2. When the reference example 1 and the reference example 2 are compared, the smoothness of the magnetic layer is increased. As a result, the white noise is reduced by 0.3%, and the smoothness effect of the base paper is obtained.
3. When the reference example 2 and the reference example 3 are compared, the cutter wear is improved, and the effect of low ash content (= low internal additive) appears.
4). When the reference example 3 and the reference example 4 are compared, the effect of high smoothing appears due to the tightness being 0.85 or less, and the noise is further reduced.

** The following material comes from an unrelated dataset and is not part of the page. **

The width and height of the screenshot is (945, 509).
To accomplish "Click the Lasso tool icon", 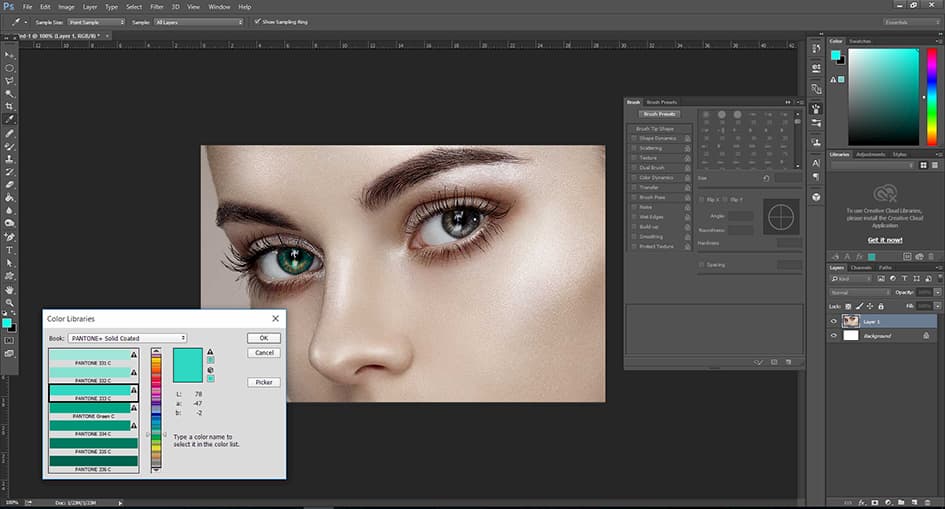I will 10,80.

5). When Example 1 and Example 2 are compared, the contrast is improved because the whiteness is 80% or more.
6). When Example 2 and Example 3 were compared, the surface resistance value of the support decreased, making it difficult to be charged, and the sticking property under low humidity was improved.
7). When Example 3 and Comparative Examples 5 and 8 are compared, the print density is high even when the thermal recording layer is provided due to the high base sheet index of the base paper, and the quality superiority is clearly recognized.
8). When Example 4 and Comparative Examples 6 and 9 were compared, the print density was high even when the ink receiving layer was provided due to the high base sheet index of the base paper, and apparently superior quality.

Claims (5)

In a magnetic recording material in which a magnetic recording layer mainly comprising a ferromagnetic powder and an aqueous binder is provided on one surface of a support, the base index of the base paper used as the support is 90% or more , and the support A magnetic recording material, wherein the surface on which the magnetic recording layer is provided has a smoothness of 60 seconds or more and an ash content of the support of 2% or less . The magnetic recording material according to claim 1 , wherein the support has a tension of 0.85 or less. Magnetic recording material according to claim 1 or 2, wherein the whiteness of the support is 80% or more. A heat-sensitive recording layer containing an electron-donating colorless or light leuco dye and an electron-accepting developer is provided on the other surface of the support which is not provided with a magnetic recording layer. magnetic recording material according to any one of claims 1 to 3,. On the other surface which is not provided with the magnetic recording layer of the support, according to any one of claims 1 to 4, characterized in that the thermal transfer ink-receiving layer mainly composed of pigment and binder is provided Magnetic recording material.